Along the chrysanthemum path to abstraction

A frequent reader of Verbal Energy has e-mailed me to take the Monitor to task for failure to distinguish between "farther" and "further." The former is traditionally used to refer to physical distance, the other to degree: "Shall we stop for lunch here, or walk along a little farther?" Compare: "He refused to discuss the matter any further."

So far, so good. But what about metaphorical distance? "I'd like to take that argument a step further." Yes, further, not farther, is the word copy editors, curmudgeons in training, and other sticklers would use. But is there not a case for seeing "step" as indicating distance rather than degree - rather as if the "argument" were a guest at one's garden party and one were walking him or her down the path past the chrysanthemums?

I have a thesis that so many people do so much "virtually" nowadays that they lose their grip on the distinction between what's literal and what's figurative.

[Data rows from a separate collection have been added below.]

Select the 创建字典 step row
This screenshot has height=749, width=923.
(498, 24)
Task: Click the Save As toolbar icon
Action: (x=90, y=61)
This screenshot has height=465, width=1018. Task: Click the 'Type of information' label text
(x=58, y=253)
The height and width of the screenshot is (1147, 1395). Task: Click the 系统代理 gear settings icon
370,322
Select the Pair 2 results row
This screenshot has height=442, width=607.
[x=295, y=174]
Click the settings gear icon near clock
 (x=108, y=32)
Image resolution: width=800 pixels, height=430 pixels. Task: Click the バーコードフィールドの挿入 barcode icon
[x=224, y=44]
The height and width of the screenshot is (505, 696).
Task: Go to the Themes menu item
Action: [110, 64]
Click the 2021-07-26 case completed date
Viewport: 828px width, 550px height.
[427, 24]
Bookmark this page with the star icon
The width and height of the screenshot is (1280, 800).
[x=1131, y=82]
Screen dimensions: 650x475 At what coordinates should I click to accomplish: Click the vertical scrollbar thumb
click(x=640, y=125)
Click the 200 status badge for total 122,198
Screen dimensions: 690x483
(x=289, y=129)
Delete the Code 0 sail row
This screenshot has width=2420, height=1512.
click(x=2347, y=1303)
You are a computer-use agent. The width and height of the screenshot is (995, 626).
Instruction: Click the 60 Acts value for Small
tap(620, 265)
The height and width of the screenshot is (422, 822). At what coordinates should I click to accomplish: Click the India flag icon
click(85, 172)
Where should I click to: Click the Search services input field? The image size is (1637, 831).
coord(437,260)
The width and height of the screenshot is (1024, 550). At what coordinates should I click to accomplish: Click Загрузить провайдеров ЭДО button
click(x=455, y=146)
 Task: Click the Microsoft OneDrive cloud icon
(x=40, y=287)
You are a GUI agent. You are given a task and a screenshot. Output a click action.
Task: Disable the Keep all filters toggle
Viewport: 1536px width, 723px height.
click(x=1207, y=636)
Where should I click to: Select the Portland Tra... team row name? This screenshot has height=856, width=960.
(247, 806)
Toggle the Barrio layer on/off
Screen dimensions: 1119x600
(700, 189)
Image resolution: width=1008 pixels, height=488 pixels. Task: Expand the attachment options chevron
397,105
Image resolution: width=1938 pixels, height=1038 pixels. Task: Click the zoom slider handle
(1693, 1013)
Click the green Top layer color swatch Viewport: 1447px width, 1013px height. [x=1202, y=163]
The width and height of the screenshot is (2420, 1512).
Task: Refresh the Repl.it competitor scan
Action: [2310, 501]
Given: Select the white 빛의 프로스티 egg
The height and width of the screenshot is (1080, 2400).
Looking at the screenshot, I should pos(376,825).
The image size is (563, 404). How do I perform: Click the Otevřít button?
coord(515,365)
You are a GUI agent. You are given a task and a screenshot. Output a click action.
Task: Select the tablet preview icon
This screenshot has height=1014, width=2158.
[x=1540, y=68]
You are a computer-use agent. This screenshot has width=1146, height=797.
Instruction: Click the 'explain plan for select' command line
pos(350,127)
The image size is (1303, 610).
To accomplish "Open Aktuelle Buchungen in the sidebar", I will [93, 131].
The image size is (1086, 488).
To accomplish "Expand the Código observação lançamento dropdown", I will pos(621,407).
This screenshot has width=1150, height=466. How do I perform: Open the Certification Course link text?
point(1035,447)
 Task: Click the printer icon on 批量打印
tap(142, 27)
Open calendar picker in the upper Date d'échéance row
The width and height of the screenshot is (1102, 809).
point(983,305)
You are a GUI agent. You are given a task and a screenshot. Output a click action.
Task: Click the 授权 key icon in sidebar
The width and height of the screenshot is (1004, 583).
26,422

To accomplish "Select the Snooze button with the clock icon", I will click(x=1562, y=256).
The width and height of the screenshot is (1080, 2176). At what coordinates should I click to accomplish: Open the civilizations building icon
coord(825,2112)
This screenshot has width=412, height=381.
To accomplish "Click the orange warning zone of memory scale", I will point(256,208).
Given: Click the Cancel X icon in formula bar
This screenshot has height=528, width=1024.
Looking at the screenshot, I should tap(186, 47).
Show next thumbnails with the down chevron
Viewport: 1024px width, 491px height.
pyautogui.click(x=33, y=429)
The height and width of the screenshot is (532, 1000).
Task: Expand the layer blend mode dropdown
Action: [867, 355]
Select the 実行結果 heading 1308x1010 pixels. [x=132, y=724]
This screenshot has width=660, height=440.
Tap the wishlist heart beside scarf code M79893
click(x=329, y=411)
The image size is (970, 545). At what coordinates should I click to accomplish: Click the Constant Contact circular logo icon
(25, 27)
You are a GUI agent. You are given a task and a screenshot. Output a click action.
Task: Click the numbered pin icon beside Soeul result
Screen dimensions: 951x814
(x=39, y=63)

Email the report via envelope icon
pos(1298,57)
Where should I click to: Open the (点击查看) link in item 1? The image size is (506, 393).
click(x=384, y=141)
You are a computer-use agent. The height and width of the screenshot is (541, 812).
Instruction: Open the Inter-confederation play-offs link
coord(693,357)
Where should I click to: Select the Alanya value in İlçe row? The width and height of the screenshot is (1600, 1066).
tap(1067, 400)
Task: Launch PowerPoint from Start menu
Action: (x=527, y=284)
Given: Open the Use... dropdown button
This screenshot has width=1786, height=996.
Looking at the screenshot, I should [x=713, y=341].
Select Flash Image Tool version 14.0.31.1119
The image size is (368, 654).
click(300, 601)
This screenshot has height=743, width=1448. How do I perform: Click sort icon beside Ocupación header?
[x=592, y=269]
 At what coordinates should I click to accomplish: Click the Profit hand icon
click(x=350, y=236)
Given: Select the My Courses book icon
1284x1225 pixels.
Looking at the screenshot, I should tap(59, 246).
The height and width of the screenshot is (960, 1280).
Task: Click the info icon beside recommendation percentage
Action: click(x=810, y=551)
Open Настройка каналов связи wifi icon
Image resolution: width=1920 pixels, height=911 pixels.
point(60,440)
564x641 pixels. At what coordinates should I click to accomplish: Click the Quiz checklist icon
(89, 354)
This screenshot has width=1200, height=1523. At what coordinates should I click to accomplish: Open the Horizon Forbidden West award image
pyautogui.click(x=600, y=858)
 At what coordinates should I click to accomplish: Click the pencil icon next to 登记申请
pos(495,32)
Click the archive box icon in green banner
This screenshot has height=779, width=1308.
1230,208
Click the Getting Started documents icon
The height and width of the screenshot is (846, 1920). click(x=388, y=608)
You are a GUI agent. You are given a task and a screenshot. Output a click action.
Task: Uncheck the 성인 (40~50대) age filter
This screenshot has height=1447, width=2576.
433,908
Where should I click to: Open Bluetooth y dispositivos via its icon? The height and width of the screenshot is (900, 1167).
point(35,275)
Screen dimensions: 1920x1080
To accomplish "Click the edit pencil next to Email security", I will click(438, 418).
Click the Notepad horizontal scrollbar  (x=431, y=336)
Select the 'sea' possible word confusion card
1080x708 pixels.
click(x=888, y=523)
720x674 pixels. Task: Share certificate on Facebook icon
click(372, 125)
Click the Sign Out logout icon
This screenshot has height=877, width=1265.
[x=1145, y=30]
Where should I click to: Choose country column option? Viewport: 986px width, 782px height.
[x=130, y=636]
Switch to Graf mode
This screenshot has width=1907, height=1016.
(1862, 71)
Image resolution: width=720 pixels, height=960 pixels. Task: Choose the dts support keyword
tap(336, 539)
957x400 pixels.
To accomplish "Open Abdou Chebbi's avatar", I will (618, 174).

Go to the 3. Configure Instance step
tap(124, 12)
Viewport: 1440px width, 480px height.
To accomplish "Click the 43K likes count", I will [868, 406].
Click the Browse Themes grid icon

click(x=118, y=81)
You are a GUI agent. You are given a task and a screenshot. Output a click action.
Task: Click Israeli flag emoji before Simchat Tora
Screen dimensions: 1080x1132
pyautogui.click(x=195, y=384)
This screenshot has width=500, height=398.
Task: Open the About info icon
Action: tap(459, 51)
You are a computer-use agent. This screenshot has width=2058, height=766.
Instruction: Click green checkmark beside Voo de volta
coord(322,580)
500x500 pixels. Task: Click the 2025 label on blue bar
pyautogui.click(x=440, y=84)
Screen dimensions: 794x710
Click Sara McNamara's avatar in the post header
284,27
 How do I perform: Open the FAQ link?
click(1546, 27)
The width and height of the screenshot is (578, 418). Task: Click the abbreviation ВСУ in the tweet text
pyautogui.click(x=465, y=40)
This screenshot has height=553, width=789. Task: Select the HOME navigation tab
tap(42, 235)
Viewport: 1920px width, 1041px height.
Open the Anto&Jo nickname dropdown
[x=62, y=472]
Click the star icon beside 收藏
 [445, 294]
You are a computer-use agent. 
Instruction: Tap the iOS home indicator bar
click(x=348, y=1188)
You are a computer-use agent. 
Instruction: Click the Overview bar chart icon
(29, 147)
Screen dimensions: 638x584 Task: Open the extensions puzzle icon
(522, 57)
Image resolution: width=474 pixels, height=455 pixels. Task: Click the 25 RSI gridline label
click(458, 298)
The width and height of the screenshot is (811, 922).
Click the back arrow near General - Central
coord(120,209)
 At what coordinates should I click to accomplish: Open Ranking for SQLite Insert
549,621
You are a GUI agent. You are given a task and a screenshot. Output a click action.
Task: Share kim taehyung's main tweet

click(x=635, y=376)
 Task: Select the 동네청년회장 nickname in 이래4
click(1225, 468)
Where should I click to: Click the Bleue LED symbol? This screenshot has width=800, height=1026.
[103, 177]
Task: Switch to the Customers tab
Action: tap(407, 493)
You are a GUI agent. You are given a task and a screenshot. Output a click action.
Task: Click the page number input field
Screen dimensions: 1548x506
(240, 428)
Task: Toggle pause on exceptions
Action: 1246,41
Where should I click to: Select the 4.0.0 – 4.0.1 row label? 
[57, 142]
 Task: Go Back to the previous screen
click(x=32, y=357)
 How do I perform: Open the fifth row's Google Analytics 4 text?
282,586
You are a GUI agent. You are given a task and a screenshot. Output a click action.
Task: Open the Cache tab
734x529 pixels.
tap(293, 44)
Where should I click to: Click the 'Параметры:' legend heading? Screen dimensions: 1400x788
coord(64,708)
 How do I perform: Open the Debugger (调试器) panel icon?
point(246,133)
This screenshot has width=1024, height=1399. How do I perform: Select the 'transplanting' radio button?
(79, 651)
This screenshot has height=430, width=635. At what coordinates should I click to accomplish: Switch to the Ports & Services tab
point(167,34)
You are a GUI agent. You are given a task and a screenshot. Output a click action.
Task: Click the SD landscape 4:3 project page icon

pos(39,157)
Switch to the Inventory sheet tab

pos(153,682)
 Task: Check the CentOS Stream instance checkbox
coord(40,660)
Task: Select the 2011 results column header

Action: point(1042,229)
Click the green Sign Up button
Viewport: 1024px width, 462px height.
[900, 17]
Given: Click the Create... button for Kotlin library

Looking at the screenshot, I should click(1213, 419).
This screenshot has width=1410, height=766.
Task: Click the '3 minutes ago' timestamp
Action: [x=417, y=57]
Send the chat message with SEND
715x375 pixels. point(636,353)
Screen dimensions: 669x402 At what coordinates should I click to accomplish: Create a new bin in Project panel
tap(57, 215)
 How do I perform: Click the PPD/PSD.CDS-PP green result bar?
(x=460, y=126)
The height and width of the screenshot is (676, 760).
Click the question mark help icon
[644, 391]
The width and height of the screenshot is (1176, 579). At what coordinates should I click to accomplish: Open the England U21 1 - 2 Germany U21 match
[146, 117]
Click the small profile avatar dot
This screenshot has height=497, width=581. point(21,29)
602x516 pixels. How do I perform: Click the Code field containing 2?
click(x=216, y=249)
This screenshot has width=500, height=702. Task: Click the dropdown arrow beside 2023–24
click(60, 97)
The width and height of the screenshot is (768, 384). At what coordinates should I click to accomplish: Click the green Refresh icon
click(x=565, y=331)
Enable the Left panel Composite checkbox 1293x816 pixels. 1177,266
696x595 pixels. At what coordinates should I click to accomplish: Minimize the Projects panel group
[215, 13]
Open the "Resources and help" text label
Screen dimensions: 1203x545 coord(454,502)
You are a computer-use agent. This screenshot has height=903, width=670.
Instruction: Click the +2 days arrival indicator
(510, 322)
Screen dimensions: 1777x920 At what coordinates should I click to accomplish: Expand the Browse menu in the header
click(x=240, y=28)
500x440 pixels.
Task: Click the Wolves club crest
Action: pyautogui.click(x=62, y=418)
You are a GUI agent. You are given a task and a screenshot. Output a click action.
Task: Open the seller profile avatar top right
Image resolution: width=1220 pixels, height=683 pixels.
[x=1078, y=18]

Does "sending a chapter to the printer" mean delivering a manuscript to a guy in an apron? Or does it mean hitting a button on a computer?

But it's not just technology. It's that people lose track of the way language reflects physical realities of the human experience. Take the word "respiration," for instance. It means breathing, inhaling and exhaling. But its near cousins, "inspiration" and "expiration," have been largely lost to abstraction. We forget about that "breathing in" that precedes an inspired (in both senses) musical phrase from a singer, or the spoken cadence of a debater; and we use "expiration" mostly to refer to credit cards and canned goods.

On the other hand, when we say something like, "Johnny Damon's grand slam in the second inning was truly breathtaking," we're using a figure of speech rooted in the way people actually respond to extraordinary events - they actually do catch their breath.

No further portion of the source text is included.